Four years ago my children lost their brother. They lost a friend. The Four Duncan Boys became Three.
As Sgt. Duncan helped take charge of assisting his dad and two brothers clean out Andrew’s apartment just a day after finding out their brother had been killed on a country road in the Panhandle of Texas, my oldest son, who served five years in the Marines and did two tours in the Middle East was brought to his knees by a pair of worn out ballet shoes. He knelt in the middle of his brother’s bedroom and cried.
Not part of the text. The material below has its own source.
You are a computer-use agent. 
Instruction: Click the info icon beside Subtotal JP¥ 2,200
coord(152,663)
The morning of the memorial service, he wrote the following:
When I got to the house Tuesday, I was asked what seems like an unanswerable question. Mom came up and asked me, “What do we do now?” And at the time all I could do was hug her. Then she asked another one, “Why did this happen?”
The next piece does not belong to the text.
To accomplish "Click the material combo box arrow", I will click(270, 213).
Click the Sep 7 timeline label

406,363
These seem the hardest questions ever to answer. I didn’t sleep for almost three days thinking about these two questions. Then last night it finally came to me. Why? And what do we do now? I finally was shown last night the answers.
When I lost Marines, I could always justify it by saying he had saved someone’s life. But Andrew? How could it be justified? The same way. The answer to these two questions is really one answer.
Everywhere I look I see people talking about how much they love him and how he touched everyone’s life. Well guess what? He’s not done. That is the answer. In life he made everyone’s lives funnier, happier, worth living. Now in death he will do the same thing. His legacy WILL change lives, and it is our responsibility to take that legacy and have it live through us.
That is our charge. That is what we do now. Our lives are not just our own anymore. Andrew always did everything to the fullest. It didn’t matter if he was good at it or not, he still gave it his fullest until he was good at it. Now that his time on earth is over, we must live our lives to the fullest. Whenever we want to give up, whenever we feel like a failure, we must push on. He can’t push on, so we must, do not neglect his legacy.
So why? And what so we do now? We must push on, make our lives a living memorial, and enable his legacy to continue to change lives. That is our charge, that is the only way we will make it through this.
I love you brother.
My son David spent the next three and half months sailing the South Pacific with my big brother. He came home, joined the Marine Reserves and went to college. He also began to work on changing areas of his own life.
He now works to help other veterans who struggle with PTSD and the transition to civilian life.
He is an amazing man who still misses his little brother. He uses hard things in his life to spur him to become a better man while always looking for ways to help others along the path to recovery.
I am proud of his service to our country, but I am more proud of his service to God by serving his neighbors.
Note: This Tribute is included in “My Journey through Grief into Grace“.